# Task goal
Reproduce the items between the line containing "You are a computer-use agent. The image size is (992, 762)." and the line containing "pos(1374,440)", inclusive, and nothing else.

++++ Dataset records ++++

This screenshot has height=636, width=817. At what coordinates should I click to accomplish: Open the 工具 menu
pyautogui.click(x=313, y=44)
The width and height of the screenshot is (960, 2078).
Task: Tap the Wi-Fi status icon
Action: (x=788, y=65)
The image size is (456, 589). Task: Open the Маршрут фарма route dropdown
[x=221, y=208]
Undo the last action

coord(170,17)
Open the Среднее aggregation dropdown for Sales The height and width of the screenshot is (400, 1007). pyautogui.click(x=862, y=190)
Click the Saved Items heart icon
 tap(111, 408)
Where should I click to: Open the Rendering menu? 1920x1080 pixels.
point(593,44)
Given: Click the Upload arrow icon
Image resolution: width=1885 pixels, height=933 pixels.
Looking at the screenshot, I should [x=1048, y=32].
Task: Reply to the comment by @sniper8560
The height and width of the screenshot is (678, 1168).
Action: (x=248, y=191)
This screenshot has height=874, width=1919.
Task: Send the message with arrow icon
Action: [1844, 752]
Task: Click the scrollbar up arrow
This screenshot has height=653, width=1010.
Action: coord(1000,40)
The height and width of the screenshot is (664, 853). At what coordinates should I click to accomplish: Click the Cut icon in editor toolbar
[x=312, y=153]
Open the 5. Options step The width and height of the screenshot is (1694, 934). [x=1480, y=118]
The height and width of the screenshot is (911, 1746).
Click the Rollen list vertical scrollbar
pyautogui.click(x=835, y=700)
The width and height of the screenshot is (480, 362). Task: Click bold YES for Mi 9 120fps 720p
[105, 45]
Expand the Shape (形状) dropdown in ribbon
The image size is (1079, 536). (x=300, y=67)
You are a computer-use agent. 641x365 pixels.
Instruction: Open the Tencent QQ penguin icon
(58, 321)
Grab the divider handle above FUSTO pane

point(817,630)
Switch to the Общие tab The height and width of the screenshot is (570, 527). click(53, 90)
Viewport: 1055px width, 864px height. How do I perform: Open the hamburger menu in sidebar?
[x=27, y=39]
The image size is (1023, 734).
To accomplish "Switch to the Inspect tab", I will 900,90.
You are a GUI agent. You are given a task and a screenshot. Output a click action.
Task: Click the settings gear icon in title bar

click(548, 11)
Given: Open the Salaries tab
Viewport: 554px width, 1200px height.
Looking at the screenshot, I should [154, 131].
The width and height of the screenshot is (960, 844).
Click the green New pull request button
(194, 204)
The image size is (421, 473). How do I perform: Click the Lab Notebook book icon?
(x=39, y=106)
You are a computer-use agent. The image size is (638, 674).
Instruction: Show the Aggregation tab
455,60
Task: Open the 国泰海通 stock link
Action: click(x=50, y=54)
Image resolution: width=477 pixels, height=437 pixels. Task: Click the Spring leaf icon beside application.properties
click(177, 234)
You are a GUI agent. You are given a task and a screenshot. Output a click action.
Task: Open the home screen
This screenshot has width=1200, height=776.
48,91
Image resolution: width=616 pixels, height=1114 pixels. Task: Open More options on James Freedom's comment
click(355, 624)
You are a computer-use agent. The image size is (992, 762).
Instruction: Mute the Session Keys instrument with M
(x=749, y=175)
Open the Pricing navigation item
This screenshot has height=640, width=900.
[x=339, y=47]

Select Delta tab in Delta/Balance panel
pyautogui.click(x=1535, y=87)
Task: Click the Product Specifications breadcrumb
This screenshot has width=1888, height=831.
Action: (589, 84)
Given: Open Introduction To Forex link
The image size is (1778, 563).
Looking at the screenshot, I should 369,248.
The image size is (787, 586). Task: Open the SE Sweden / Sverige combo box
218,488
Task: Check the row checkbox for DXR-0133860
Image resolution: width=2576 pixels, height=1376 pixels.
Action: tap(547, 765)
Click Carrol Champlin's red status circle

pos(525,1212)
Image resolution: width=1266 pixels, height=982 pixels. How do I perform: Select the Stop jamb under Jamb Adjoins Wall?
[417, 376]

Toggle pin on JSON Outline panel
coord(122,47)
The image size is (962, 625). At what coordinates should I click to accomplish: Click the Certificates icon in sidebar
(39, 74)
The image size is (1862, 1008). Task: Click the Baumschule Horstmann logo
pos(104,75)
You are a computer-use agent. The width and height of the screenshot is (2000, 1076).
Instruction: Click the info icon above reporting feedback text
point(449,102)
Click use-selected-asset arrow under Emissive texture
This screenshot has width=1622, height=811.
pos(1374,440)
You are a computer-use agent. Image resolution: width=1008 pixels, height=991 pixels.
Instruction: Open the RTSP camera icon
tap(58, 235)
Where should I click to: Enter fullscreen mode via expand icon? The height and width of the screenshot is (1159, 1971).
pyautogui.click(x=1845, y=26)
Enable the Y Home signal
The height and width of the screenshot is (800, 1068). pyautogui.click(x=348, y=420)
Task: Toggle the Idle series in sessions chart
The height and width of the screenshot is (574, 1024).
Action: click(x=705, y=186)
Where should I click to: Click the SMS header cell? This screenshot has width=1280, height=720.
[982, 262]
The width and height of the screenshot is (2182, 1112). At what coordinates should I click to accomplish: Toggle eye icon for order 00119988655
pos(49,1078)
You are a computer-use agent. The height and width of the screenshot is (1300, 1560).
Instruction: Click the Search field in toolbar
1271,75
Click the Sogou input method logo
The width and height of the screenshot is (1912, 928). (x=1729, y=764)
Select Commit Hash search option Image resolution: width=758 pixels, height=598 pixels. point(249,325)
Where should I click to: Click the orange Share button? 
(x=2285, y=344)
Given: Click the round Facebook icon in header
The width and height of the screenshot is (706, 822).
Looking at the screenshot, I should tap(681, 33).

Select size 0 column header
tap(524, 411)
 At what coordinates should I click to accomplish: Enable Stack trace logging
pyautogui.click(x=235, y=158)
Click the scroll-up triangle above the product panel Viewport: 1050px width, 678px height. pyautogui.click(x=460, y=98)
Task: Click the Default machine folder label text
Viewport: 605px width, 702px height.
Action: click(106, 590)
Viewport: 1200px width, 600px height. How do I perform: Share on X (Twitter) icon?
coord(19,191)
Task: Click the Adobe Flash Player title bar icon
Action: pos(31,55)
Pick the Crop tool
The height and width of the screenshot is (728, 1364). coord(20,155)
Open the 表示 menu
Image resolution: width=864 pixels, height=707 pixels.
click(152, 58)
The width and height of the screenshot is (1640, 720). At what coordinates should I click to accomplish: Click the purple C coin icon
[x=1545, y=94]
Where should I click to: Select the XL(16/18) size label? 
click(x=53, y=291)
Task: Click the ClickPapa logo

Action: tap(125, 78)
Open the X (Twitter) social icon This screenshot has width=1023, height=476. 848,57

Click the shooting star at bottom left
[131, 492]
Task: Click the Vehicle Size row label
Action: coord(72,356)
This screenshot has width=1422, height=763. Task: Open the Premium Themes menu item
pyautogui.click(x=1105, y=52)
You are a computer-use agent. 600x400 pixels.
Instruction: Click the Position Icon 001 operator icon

++++

# Full output
You are a computer-use agent. The image size is (992, 762).
Instruction: Mute the Session Keys instrument with M
(x=749, y=175)
Open the Pricing navigation item
This screenshot has height=640, width=900.
[x=339, y=47]

Select Delta tab in Delta/Balance panel
pyautogui.click(x=1535, y=87)
Task: Click the Product Specifications breadcrumb
This screenshot has width=1888, height=831.
Action: (589, 84)
Given: Open Introduction To Forex link
The image size is (1778, 563).
Looking at the screenshot, I should 369,248.
The image size is (787, 586). Task: Open the SE Sweden / Sverige combo box
218,488
Task: Check the row checkbox for DXR-0133860
Image resolution: width=2576 pixels, height=1376 pixels.
Action: tap(547, 765)
Click Carrol Champlin's red status circle

pos(525,1212)
Image resolution: width=1266 pixels, height=982 pixels. How do I perform: Select the Stop jamb under Jamb Adjoins Wall?
[417, 376]

Toggle pin on JSON Outline panel
coord(122,47)
The image size is (962, 625). At what coordinates should I click to accomplish: Click the Certificates icon in sidebar
(39, 74)
The image size is (1862, 1008). Task: Click the Baumschule Horstmann logo
pos(104,75)
You are a computer-use agent. The width and height of the screenshot is (2000, 1076).
Instruction: Click the info icon above reporting feedback text
point(449,102)
Click use-selected-asset arrow under Emissive texture
This screenshot has width=1622, height=811.
pos(1374,440)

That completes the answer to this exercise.